From the Guidelines
Initial echo findings of pulmonary hypertension should be worked up with a comprehensive evaluation to confirm the diagnosis and determine the underlying cause, starting with a thorough history and physical examination, and including confirmatory right heart catheterization, as recommended by the 2015 ESC/ERS guidelines 1. The evaluation should begin with a thorough history and physical examination, focusing on symptoms like dyspnea, fatigue, and signs of right heart failure.
- Essential laboratory tests include:
- Complete blood count
- Comprehensive metabolic panel
- BNP or NT-proBNP
- HIV testing
- Autoimmune serologies (ANA, RF)
- Thyroid function tests
- Imaging studies should include:
- Chest X-ray
- High-resolution CT scan of the chest
- Ventilation-perfusion (V/Q) scan to evaluate for chronic thromboembolic disease
- Pulmonary function tests with DLCO and six-minute walk test help assess functional capacity and severity.

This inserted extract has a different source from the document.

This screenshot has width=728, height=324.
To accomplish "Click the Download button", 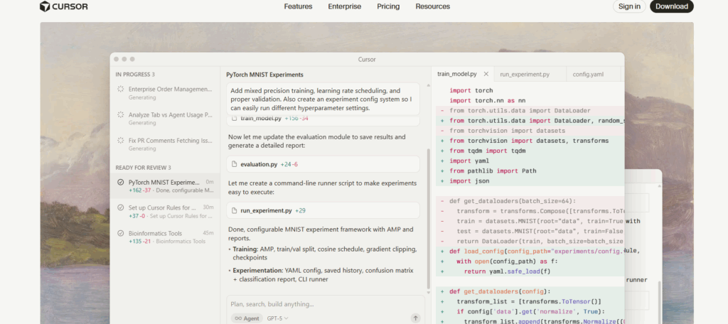I will [x=671, y=6].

- Consider sleep study to rule out sleep-disordered breathing, and ECG to evaluate for right heart strain. This systematic approach allows classification of pulmonary hypertension into one of five WHO groups (pulmonary arterial hypertension, left heart disease, lung disease/hypoxia, chronic thromboembolic disease, or miscellaneous causes), which is crucial for determining appropriate treatment, as outlined in the 2015 ESC/ERS guidelines 1 and supported by the 2022 ACR Appropriateness Criteria 1. Early referral to a pulmonary hypertension specialist is recommended, as treatment options vary significantly based on the underlying etiology, and the 2017 ACR Appropriateness Criteria 1 and 2009 ACCF/AHA expert consensus document 1 provide additional guidance on the diagnostic approach.
From the Research
Initial Workup for Pulmonary Hypertension
The initial workup for pulmonary hypertension (PHTN) typically involves a combination of non-invasive and invasive tests. According to 2, routine tests in patients with symptoms and physical findings suggestive of PH include:
- Electrocardiography
- Chest radiography
- Pulmonary function tests
- Transthoracic echocardiography to estimate the probability of PH
Role of Echocardiography
Echocardiography plays a crucial role in the diagnosis and prognosis of PHTN. As stated in 3, echocardiography represents an accessible and feasible real-world tool for screening, differential diagnostic, follow-up assessments, and risk stratification in pulmonary hypertension. Additionally, 4 highlights the importance of echocardiographic parameters, such as:
- Calculation of pulmonary arterial systolic pressure (PASP) through the tricuspid regurgitation (TR)
- Right ventricular outflow track acceleration time (RVOT-AT)
- Right atrial area
- Pericardial effusion
- Tricuspid annular plane systolic excursion (TAPSE)
- TAPSE/PASP ratio
- Tricuspid annular systolic velocity (s')
Diagnostic Accuracy of Echocardiography
The diagnostic accuracy of echocardiography for PHTN has been evaluated in several studies. According to 5, the summary sensitivity and specificity for echocardiography for diagnosing pulmonary hypertension was 83% (95% CI 73 to 90) and 72% (95% CI 53 to 85), respectively. However, as noted in 2 and 5, right heart catheterization remains the gold standard for diagnosing and monitoring pulmonary hypertension due to the limitations of echocardiography.
Further Evaluation
In patients with suspected or confirmed PHTN, without confirmed left-sided heart or lung diseases, a ventilation-perfusion scan should be performed to exclude chronic thromboembolic PH (CTEPH) 2. Right-sided heart catheterization is essential for accurate diagnosis and classification of PHTN 2, 6. A simple non-invasive echocardiographic score can be useful in predicting the diagnosis of pulmonary hypertension at right heart catheterization and may be considered for the selection of patients who should undergo or could avoid right heart catheterization 6.